Finance staff told the board that spikes in water and sewer costs, modest state‑aid growth and rising TRS/ERS and health‑insurance rates mean a tighter 2026–27 budget; a needs assessment lists $1.8M in requested priorities including counselor and nurse positions.

District finance staff presented the 2026–27 budget calendar and a needs assessment that lists staffing, equipment and capital transfer requests totaling about $1.8 million.

Presenter John (district finance presenter) reviewed the budget calendar (presentations through March, adoption Apr. 21, budget vote May 19) and identified key cost drivers: the village water bill rose from about $108,000 to $209,000 (a ~94% increase), town sewer charges increased substantially (presenter noted figures representing a large percentage rise), and preliminary state‑aid runs were about $400,000 lower than hoped.

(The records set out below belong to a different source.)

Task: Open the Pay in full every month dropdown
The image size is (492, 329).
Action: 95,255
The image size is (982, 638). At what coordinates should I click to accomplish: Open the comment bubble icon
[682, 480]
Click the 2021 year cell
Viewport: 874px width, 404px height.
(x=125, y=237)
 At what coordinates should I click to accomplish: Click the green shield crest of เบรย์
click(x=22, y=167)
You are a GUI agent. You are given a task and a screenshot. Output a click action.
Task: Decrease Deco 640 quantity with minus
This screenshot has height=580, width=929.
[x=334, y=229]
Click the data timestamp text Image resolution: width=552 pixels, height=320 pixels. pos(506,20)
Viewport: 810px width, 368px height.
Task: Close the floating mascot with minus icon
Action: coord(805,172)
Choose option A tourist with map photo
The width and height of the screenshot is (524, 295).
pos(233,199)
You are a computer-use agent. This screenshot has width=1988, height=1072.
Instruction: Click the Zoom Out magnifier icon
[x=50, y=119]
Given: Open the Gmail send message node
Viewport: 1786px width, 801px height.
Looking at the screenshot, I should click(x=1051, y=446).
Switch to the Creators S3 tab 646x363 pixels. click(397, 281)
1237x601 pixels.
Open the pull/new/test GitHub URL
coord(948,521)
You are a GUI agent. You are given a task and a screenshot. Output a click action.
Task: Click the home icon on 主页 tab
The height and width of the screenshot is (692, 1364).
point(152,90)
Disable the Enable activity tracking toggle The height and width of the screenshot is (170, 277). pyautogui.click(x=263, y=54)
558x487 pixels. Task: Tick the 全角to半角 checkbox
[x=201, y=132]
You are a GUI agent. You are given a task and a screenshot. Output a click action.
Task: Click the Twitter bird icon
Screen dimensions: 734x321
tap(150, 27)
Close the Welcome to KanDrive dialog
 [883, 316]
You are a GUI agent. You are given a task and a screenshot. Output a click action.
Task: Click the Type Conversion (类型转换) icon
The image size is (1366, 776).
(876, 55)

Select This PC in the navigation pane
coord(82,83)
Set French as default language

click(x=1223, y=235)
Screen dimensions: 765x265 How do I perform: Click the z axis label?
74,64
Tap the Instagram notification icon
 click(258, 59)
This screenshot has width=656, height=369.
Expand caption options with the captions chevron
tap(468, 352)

Pension and benefit cost pressures were highlighted: Teachers’ Retirement System (TRS) estimated to increase to about 8.24% next year, Employees’ Retirement System (ERS) estimated at about 17.6%, and health‑insurance premiums projected near 7%. Presenter also noted use of federal Title and special‑education grants and that some revenue lines (UPK, building/transportation aid) are treated conservatively.

The needs assessment proposed several staffing additions or changes: a split guidance counselor (estimated $136,000 staffing cost), an instructional coach shared across elementary buildings, a kindergarten intervention teacher, a bilingual‑preference school psychologist, a teaching assistant for CCHS tied to program restructuring, a float nurse (estimated ~$114,000), and equipment requests (cafeteria tables ~$26,000; athletic equipment ~$66,000). The presenter estimated a $300,000 transfer to capital for door hardware as part of ongoing safety work.

Board members asked for additional detail on rollover numbers, clarifications on state‑aid calculations, and how a proposed UPK funding increase in the governor’s budget could change the district’s revenue picture. Presenter said more precise rollover figures and revenue breakdowns would be provided at the next meeting.

The board was reminded that the budget must be adopted by Apr. 21 to appear on the May 19 ballot and that the district will continue to refine assumptions and present updated revenue and expenditure projections for board review.